• What this task involves
Give the lines of the listing as a JSON list of strings, one string per line with blank lines omitted, covering only the lines from the one containing "Click the (7座) seat option before 交强险" through the one containing "Instruction: Click the", inclusive.

# start of Exercise material

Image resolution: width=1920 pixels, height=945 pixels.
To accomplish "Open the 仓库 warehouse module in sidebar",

# end of Exercise material
# start of Exercise material

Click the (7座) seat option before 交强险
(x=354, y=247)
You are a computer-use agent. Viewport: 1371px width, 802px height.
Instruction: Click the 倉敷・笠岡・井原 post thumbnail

# end of Exercise material

• Complete answer
[
  "Click the (7座) seat option before 交强险",
  "(x=354, y=247)",
  "You are a computer-use agent. Viewport: 1371px width, 802px height.",
  "Instruction: Click the 倉敷・笠岡・井原 post thumbnail"
]